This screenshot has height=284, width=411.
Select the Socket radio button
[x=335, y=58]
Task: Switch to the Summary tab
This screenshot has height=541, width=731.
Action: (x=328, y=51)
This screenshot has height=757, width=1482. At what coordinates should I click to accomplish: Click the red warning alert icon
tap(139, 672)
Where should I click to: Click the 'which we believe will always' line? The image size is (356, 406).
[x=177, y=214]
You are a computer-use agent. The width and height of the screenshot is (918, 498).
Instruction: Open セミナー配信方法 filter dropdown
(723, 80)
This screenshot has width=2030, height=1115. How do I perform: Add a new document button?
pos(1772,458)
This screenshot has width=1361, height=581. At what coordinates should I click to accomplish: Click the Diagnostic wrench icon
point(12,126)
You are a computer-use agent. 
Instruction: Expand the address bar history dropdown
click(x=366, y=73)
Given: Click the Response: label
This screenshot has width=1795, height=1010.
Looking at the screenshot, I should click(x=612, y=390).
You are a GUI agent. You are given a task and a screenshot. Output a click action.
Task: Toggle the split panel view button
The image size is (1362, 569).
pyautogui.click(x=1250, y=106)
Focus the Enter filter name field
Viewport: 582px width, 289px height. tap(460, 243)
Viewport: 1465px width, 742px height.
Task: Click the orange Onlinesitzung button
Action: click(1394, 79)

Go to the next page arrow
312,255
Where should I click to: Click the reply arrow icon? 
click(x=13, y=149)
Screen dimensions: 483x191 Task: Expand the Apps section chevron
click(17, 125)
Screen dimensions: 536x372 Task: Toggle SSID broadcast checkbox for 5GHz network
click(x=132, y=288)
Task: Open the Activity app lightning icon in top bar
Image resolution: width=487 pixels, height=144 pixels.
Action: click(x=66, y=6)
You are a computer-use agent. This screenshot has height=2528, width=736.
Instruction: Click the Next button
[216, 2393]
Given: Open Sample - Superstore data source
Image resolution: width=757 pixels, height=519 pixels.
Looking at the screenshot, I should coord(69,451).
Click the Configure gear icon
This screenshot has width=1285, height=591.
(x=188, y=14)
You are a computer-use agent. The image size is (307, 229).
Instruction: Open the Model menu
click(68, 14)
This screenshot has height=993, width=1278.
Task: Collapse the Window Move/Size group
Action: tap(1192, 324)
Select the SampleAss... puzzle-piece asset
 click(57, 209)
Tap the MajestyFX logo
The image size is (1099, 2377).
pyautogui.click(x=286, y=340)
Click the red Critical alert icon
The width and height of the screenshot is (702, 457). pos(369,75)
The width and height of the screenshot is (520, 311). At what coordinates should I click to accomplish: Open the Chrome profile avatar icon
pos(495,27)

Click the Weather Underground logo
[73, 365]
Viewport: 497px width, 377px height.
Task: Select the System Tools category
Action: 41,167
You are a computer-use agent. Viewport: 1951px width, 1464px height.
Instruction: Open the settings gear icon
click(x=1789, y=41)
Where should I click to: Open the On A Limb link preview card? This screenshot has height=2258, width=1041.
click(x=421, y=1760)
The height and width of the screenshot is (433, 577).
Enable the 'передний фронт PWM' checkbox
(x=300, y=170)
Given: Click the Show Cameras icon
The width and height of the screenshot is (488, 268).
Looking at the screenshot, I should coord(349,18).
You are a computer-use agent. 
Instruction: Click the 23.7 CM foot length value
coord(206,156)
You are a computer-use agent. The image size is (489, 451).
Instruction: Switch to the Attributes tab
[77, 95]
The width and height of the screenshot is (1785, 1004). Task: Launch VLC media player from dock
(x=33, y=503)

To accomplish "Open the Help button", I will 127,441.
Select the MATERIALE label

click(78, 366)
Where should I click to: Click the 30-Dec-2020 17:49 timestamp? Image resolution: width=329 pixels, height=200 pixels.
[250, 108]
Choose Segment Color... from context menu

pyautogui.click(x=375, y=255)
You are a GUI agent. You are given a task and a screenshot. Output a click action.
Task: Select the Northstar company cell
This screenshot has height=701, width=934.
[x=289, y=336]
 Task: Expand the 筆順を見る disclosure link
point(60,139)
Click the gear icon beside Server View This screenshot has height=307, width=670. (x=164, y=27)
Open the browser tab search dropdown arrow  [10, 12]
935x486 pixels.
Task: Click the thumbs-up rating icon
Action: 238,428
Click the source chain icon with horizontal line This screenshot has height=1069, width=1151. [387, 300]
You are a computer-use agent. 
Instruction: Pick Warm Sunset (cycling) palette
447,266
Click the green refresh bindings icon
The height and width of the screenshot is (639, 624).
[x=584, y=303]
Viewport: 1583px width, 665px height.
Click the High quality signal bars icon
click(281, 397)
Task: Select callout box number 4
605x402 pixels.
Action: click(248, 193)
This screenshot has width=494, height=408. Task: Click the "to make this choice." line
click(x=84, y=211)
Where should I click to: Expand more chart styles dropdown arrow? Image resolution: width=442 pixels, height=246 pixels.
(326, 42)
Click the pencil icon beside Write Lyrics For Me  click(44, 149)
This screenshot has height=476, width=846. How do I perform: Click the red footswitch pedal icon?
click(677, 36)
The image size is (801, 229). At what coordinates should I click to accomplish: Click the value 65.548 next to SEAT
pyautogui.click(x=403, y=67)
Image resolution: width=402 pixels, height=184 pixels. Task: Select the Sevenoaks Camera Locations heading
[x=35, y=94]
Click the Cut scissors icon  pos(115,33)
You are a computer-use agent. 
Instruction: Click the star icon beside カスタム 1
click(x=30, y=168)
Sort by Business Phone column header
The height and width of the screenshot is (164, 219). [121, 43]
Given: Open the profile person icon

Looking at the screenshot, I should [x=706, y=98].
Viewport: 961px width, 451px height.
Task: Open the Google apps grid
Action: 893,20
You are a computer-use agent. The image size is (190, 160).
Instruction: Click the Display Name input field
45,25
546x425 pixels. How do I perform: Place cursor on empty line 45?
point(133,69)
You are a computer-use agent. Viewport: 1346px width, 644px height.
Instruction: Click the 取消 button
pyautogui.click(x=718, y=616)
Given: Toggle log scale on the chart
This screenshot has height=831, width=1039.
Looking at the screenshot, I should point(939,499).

★ ★ ★ ★ ★

Problem to work on: Can you convert the lines starting at the one containing "Where should I click to: Expand" and ending at the last line above into a Markdown table with the columns Row and Line, numbering each row and leaving out blank lines?

Full response:
| Row | Line |
|---|---|
| 1 | Where should I click to: Expand more chart styles dropdown arrow? Image resolution: width=442 pixels, height=246 pixels. |
| 2 | (326, 42) |
| 3 | Click the pencil icon beside Write Lyrics For Me  click(44, 149) |
| 4 | This screenshot has height=476, width=846. How do I perform: Click the red footswitch pedal icon? |
| 5 | click(677, 36) |
| 6 | The image size is (801, 229). At what coordinates should I click to accomplish: Click the value 65.548 next to SEAT |
| 7 | pyautogui.click(x=403, y=67) |
| 8 | Image resolution: width=402 pixels, height=184 pixels. Task: Select the Sevenoaks Camera Locations heading |
| 9 | [x=35, y=94] |
| 10 | Click the Cut scissors icon  pos(115,33) |
| 11 | You are a computer-use agent.  |
| 12 | Instruction: Click the star icon beside カスタム 1 |
| 13 | click(x=30, y=168) |
| 14 | Sort by Business Phone column header |
| 15 | The height and width of the screenshot is (164, 219). [121, 43] |
| 16 | Given: Open the profile person icon |
| 17 | Looking at the screenshot, I should [x=706, y=98]. |
| 18 | Viewport: 961px width, 451px height. |
| 19 | Task: Open the Google apps grid |
| 20 | Action: 893,20 |
| 21 | You are a computer-use agent. The image size is (190, 160). |
| 22 | Instruction: Click the Display Name input field |
| 23 | 45,25 |
| 24 | 546x425 pixels. How do I perform: Place cursor on empty line 45? |
| 25 | point(133,69) |
| 26 | You are a computer-use agent. Viewport: 1346px width, 644px height. |
| 27 | Instruction: Click the 取消 button |
| 28 | pyautogui.click(x=718, y=616) |
| 29 | Given: Toggle log scale on the chart |
| 30 | This screenshot has height=831, width=1039. |
| 31 | Looking at the screenshot, I should point(939,499). |